You Have the Right to Say No: Why I Can Relate to Ahsoka leaving the Jedi Order

In anticipation of the new season of Clone Wars, I decided to watch an abridged version of the previous seasons with my family.  I already knew what was coming because I heard of Ahsoka, Anakin’s apprentice, leaving the Jedi order.  My husband and daughters were upset when they first watched it happen and had explained it to me. Ahsoka is also my youngest daughter’s favorite character and she was upset she might not ever see her again. 

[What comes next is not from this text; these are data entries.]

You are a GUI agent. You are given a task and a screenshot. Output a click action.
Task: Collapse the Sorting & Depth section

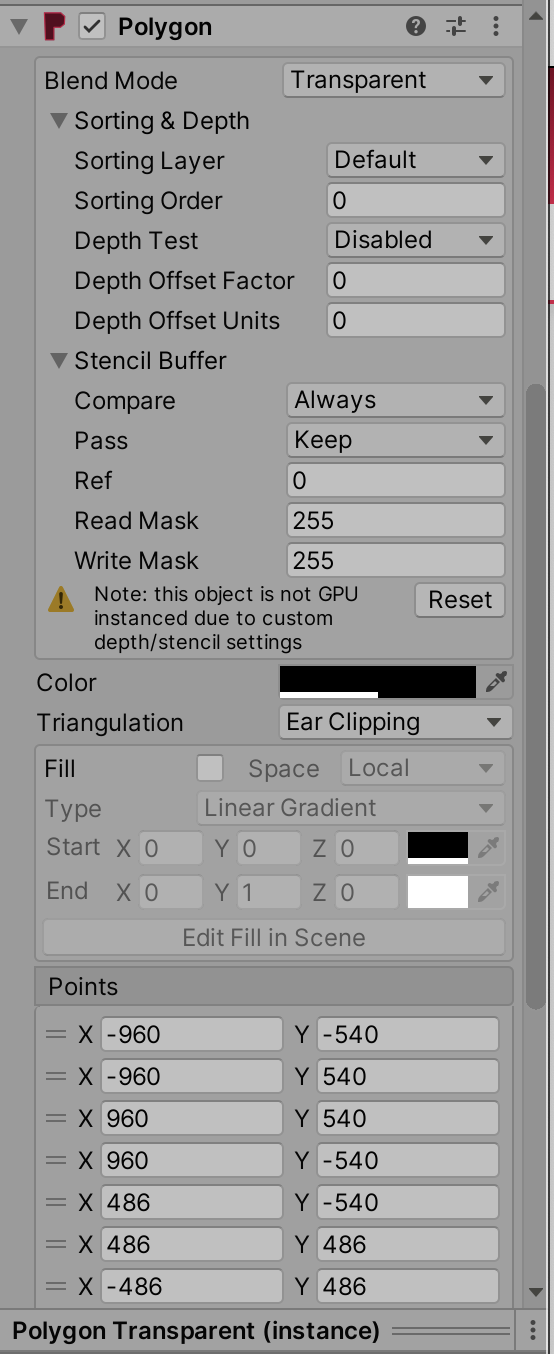tap(59, 121)
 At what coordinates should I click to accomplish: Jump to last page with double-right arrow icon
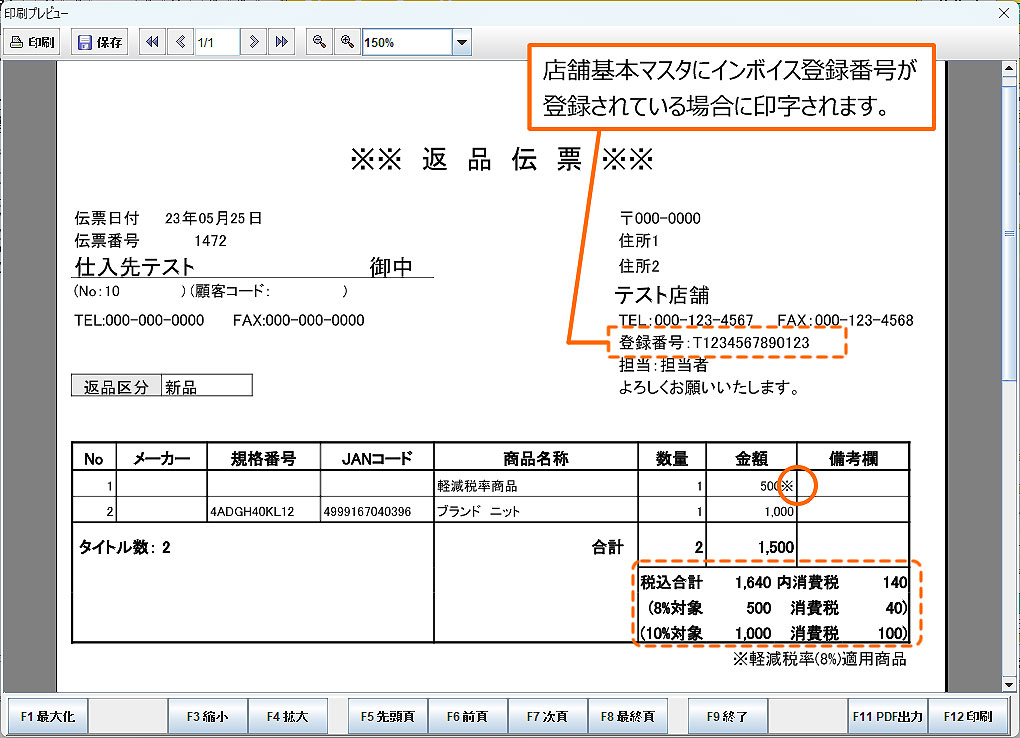282,42
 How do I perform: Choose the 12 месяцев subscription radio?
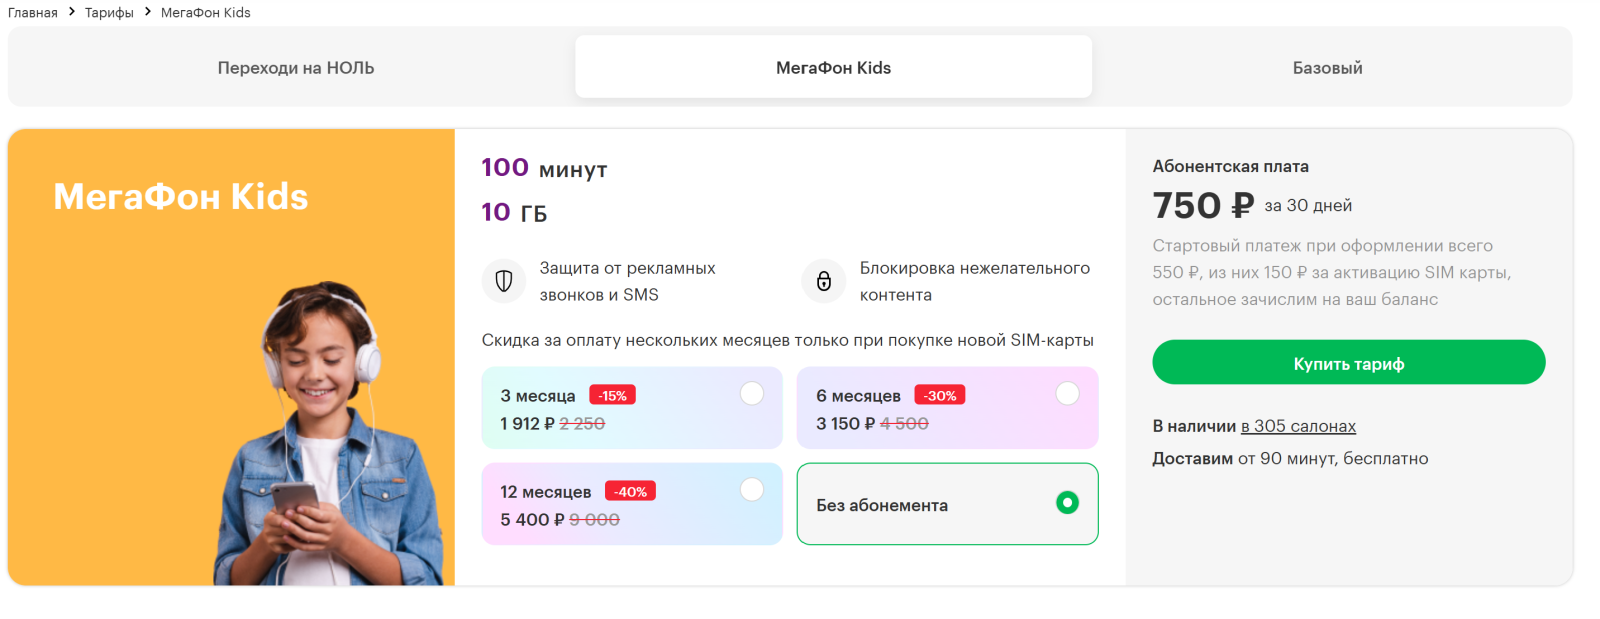751,490
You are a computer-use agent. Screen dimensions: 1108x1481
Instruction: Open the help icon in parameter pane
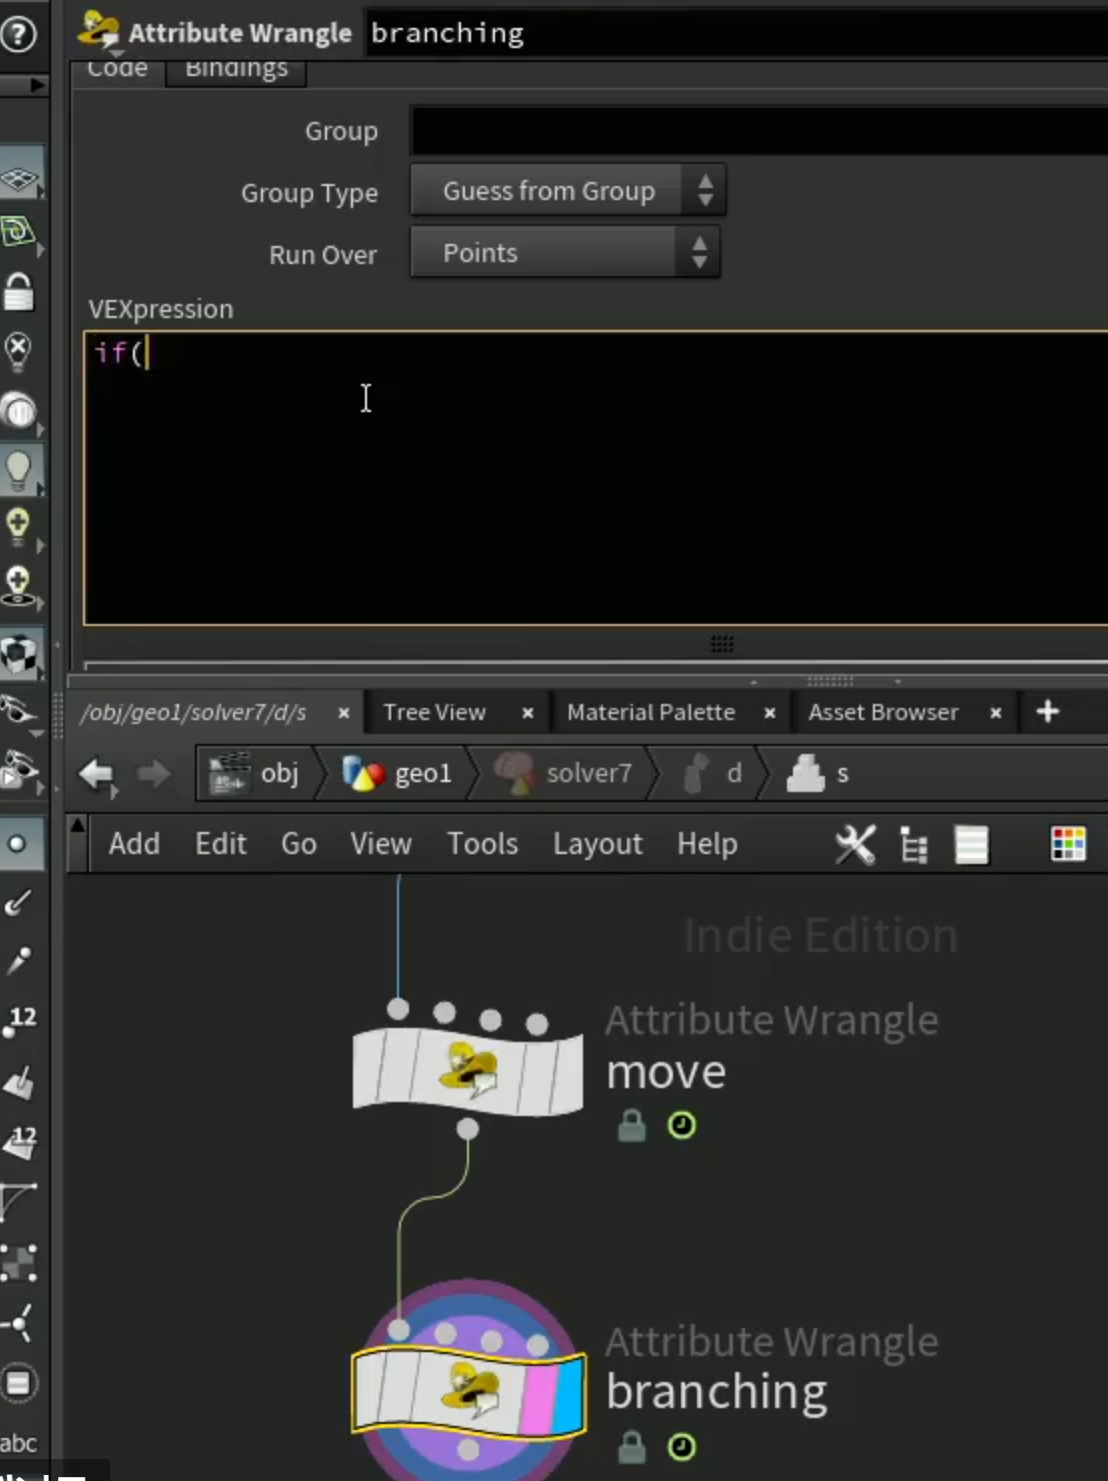[18, 34]
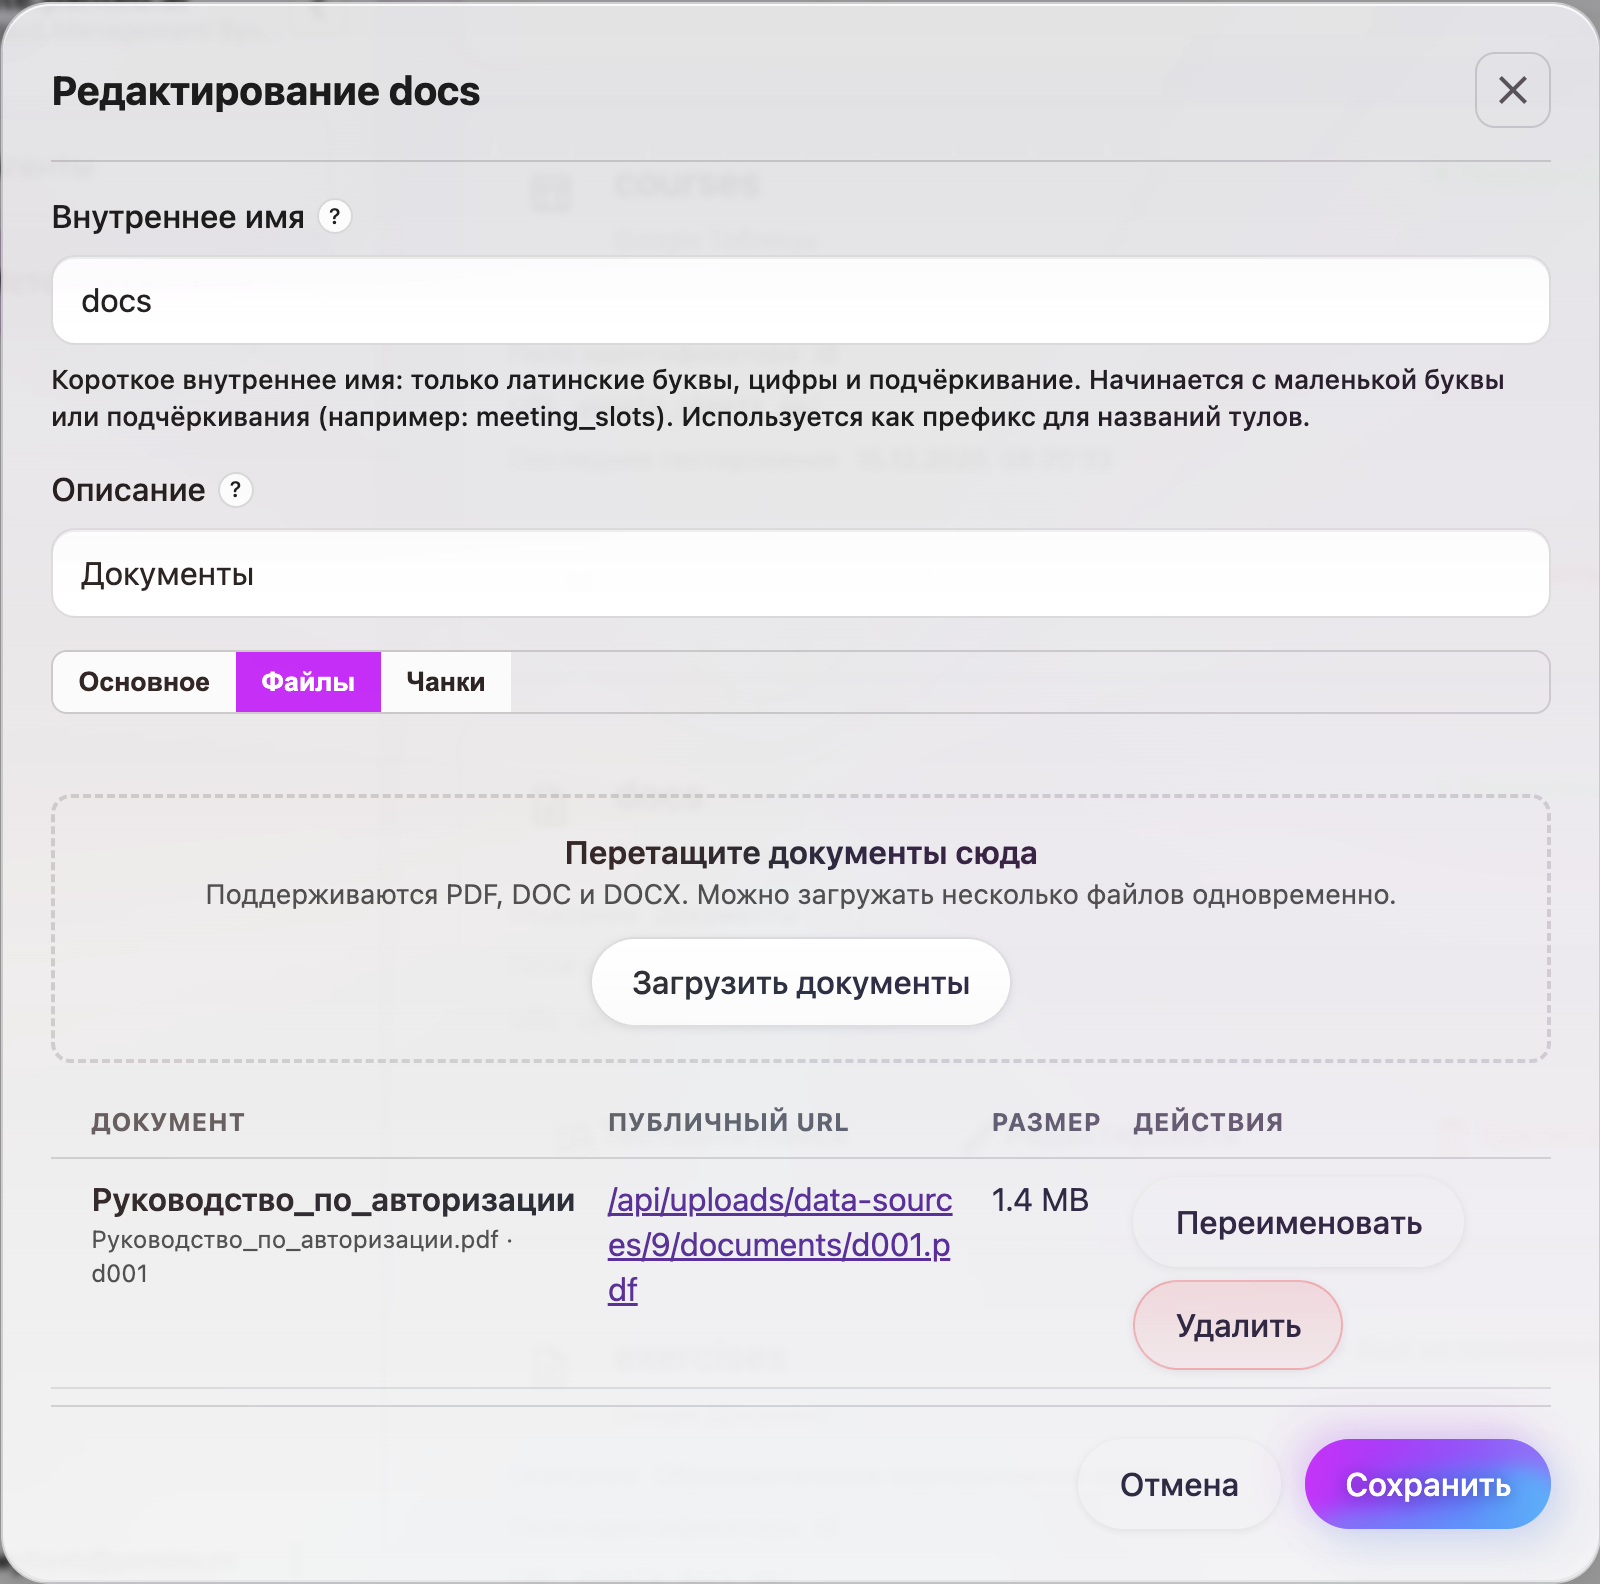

Last night we finally watched those shows, and I have to say, I don’t blame Ahsoka for leaving the Jedi order.  For those who don’t watch the show, Ahsoka has been loyal to her Jedi Master Anakin (the future Darth Vader) and the Jedi Order.  She has remained true to their principles and has saved countless lives in the Clone Wars.  The Jedi Temple was bombed and Ahsoka and Anakin are assigned as investigators.  There are rumors that a Jedi is behind all of this.  They find that a mechanic caused the bomb and died in the blast.  The wife of the bomber is arrested and held and is about to confess to Ahsoka who is really behind the bombing when she chokes to death a la Force style by an unknown assailant.  Since Ahsoka was in the room with her, the assumption was made it was Ahsoka who killed the bomber’s wife.

Clearly this is a set up, but the Jedi seem oblivious to this—like they are oblivious to the fact that  Chancellor Palpatine (the future Emperor)  is part of the dark side right in their midst! So they continue to accuse Ahsoka of this when 1) she has always been loyal and 2) they never bother to ask her what happened.  Then they kick her out of the Jedi order. Finally another Jedi apprentice confesses and the Jedi council apologizes to Ahsoka for doubting her and asks her to come back to the Jedi order.  Then she decides no, she wasn’t returning and leaves. 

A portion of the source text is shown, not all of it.